(Data records)
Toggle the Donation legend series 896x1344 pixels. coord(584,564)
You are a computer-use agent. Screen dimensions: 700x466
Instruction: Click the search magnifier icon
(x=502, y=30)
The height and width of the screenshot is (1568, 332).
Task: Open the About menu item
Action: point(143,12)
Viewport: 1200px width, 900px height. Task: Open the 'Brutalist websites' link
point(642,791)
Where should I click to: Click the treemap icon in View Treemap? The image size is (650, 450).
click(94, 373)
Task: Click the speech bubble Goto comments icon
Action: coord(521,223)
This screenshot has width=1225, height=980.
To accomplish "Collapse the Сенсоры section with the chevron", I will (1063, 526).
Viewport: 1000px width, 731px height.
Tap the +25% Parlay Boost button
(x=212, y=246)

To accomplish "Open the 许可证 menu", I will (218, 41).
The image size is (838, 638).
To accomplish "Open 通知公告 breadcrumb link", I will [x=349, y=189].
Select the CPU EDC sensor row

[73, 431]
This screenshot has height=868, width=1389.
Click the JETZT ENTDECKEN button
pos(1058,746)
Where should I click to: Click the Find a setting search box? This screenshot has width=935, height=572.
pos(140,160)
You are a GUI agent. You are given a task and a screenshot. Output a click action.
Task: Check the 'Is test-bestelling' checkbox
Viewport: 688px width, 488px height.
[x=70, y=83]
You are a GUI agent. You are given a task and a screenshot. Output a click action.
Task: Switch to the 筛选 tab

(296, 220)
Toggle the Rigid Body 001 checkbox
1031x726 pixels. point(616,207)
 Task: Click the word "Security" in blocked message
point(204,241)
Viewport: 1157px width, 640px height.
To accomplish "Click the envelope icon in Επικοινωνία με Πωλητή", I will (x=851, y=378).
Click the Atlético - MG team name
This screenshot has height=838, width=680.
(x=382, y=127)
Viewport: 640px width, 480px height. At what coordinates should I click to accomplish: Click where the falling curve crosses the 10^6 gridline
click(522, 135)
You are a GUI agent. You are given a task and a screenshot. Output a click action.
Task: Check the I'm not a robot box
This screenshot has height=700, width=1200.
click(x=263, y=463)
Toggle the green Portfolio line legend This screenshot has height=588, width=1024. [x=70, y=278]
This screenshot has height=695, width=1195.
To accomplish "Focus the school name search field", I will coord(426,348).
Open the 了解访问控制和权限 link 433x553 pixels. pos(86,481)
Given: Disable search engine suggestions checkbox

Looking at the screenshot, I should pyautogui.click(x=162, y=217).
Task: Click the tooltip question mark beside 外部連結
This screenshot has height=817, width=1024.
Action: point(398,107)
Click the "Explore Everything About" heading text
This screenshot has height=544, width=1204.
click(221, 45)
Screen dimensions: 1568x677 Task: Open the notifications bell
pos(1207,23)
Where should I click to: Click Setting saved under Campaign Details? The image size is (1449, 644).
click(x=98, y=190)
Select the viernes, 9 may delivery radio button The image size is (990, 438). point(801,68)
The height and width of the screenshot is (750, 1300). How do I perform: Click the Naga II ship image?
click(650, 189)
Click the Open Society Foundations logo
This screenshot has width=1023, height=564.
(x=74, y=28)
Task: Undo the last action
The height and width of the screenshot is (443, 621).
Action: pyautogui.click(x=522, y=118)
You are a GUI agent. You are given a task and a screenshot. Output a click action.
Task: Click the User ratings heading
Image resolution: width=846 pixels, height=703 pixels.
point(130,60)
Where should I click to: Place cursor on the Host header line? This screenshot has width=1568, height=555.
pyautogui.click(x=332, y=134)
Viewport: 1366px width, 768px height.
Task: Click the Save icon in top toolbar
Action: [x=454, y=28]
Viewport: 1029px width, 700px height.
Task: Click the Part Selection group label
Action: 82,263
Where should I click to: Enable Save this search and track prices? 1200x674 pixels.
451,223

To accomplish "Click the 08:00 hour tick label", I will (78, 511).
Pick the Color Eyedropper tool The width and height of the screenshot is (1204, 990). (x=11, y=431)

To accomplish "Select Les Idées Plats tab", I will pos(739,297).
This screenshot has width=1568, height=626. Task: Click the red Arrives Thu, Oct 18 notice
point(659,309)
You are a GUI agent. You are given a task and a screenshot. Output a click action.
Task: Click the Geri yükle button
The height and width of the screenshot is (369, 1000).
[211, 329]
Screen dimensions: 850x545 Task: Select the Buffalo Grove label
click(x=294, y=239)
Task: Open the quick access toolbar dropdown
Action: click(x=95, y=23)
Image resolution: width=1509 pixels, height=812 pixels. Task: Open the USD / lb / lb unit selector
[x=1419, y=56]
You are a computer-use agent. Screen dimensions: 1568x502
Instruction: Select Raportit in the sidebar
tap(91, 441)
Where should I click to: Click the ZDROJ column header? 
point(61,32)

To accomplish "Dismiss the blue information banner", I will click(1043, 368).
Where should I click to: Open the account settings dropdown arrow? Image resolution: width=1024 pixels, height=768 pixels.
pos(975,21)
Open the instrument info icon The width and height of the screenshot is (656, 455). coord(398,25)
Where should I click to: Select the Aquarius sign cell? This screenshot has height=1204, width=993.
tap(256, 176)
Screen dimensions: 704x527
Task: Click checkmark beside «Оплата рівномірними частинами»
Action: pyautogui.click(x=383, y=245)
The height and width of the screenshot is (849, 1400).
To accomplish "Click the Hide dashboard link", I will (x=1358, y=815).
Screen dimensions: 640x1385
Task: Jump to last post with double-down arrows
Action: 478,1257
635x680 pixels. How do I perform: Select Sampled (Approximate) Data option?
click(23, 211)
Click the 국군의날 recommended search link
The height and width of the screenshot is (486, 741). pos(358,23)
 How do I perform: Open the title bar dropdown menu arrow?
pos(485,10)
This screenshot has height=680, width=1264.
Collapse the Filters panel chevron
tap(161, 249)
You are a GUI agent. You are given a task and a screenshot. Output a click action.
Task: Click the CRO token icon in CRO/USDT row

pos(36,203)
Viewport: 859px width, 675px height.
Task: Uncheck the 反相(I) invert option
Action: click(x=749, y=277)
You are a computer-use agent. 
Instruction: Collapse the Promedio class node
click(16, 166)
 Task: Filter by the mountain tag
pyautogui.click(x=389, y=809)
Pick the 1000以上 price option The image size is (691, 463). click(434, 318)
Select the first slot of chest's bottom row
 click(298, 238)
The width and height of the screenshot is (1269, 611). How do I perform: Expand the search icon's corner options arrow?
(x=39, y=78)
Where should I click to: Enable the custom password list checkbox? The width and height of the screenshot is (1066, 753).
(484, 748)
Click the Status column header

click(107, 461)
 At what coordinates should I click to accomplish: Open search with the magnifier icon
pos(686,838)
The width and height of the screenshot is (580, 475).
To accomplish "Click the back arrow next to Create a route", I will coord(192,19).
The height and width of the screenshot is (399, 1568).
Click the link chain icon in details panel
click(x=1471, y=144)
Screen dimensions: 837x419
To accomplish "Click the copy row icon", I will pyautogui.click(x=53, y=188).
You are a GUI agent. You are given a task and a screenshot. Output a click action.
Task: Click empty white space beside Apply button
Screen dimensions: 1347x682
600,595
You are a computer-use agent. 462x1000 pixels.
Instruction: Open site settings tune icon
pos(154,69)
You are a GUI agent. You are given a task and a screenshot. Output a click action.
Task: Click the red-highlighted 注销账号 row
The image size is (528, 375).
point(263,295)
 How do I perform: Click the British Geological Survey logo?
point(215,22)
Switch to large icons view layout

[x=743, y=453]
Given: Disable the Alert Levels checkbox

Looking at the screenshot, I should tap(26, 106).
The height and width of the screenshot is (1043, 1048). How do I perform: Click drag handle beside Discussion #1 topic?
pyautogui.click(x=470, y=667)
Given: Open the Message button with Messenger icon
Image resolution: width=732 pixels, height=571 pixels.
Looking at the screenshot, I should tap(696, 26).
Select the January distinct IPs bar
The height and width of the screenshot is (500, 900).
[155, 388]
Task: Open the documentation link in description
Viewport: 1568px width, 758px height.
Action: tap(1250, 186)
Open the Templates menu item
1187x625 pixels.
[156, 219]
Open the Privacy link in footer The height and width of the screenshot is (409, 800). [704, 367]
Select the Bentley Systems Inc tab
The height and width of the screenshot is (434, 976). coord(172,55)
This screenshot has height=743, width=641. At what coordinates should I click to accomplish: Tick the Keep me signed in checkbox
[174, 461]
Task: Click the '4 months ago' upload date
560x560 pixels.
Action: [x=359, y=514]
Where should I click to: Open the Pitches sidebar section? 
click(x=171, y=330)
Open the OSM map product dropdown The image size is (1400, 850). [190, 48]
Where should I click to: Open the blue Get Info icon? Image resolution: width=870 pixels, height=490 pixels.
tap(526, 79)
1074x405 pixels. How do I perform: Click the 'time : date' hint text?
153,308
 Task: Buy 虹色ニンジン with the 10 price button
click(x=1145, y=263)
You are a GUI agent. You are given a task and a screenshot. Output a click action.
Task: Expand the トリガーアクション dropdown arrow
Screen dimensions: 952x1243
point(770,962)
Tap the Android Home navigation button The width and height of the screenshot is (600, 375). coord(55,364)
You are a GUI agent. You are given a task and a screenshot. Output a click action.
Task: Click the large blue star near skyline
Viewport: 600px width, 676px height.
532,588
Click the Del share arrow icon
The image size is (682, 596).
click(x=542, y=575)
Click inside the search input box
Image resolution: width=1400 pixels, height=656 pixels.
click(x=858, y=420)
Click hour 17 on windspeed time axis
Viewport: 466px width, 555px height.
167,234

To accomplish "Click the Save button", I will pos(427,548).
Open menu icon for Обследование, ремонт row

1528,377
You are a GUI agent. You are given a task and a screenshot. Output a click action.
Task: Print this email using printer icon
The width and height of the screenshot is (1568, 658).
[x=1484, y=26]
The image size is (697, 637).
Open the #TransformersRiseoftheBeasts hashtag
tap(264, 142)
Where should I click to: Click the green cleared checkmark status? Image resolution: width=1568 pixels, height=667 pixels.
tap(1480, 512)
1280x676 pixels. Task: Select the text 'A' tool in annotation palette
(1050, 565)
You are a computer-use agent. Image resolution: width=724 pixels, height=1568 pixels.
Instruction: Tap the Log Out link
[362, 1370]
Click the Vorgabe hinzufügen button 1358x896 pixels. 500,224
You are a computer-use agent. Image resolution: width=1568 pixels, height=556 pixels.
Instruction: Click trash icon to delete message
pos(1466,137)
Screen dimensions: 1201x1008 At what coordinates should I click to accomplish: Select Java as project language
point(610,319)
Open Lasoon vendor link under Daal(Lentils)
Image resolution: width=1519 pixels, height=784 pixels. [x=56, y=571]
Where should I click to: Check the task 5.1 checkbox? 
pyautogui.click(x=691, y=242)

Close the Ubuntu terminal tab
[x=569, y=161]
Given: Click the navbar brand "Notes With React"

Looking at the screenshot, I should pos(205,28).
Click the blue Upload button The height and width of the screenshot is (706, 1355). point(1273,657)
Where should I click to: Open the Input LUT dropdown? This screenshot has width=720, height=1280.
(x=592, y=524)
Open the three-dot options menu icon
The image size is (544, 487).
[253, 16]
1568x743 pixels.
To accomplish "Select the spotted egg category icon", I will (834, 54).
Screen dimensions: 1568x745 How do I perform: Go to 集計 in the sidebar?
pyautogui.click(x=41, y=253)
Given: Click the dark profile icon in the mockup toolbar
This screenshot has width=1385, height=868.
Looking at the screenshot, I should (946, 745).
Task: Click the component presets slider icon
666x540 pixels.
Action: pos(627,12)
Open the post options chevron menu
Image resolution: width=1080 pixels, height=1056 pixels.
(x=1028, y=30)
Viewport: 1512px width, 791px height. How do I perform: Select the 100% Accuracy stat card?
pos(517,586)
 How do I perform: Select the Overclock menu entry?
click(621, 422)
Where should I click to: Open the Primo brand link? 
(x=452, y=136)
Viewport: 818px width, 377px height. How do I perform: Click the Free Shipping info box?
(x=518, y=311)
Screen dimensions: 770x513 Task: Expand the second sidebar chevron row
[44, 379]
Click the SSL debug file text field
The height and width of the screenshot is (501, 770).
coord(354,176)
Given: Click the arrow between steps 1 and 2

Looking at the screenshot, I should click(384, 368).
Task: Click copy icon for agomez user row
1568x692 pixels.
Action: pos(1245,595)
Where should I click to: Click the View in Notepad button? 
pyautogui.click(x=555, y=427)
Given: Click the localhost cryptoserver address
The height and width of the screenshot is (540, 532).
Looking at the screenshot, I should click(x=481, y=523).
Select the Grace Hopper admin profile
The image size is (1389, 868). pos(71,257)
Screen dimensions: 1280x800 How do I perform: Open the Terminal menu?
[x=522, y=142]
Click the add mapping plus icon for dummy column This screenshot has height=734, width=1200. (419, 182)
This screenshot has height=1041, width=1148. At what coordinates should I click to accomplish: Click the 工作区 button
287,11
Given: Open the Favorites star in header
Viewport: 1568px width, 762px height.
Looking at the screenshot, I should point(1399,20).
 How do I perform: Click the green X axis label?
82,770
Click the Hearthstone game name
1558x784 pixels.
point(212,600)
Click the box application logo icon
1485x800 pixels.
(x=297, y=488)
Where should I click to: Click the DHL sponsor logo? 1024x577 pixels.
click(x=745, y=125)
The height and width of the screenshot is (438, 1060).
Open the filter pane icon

→ **Exercise instructions**: Copy, word for word, the line that contains "1568x692 pixels." and every line after it through the end of the records, and nothing else.

→ **Solved problem**:
1568x692 pixels.
Action: pos(1245,595)
Where should I click to: Click the View in Notepad button? 
pyautogui.click(x=555, y=427)
Given: Click the localhost cryptoserver address
The height and width of the screenshot is (540, 532).
Looking at the screenshot, I should click(x=481, y=523).
Select the Grace Hopper admin profile
The image size is (1389, 868). pos(71,257)
Screen dimensions: 1280x800 How do I perform: Open the Terminal menu?
[x=522, y=142]
Click the add mapping plus icon for dummy column This screenshot has height=734, width=1200. (419, 182)
This screenshot has height=1041, width=1148. At what coordinates should I click to accomplish: Click the 工作区 button
287,11
Given: Open the Favorites star in header
Viewport: 1568px width, 762px height.
Looking at the screenshot, I should point(1399,20).
 How do I perform: Click the green X axis label?
82,770
Click the Hearthstone game name
1558x784 pixels.
point(212,600)
Click the box application logo icon
1485x800 pixels.
(x=297, y=488)
Where should I click to: Click the DHL sponsor logo? 1024x577 pixels.
click(x=745, y=125)
The height and width of the screenshot is (438, 1060).
Open the filter pane icon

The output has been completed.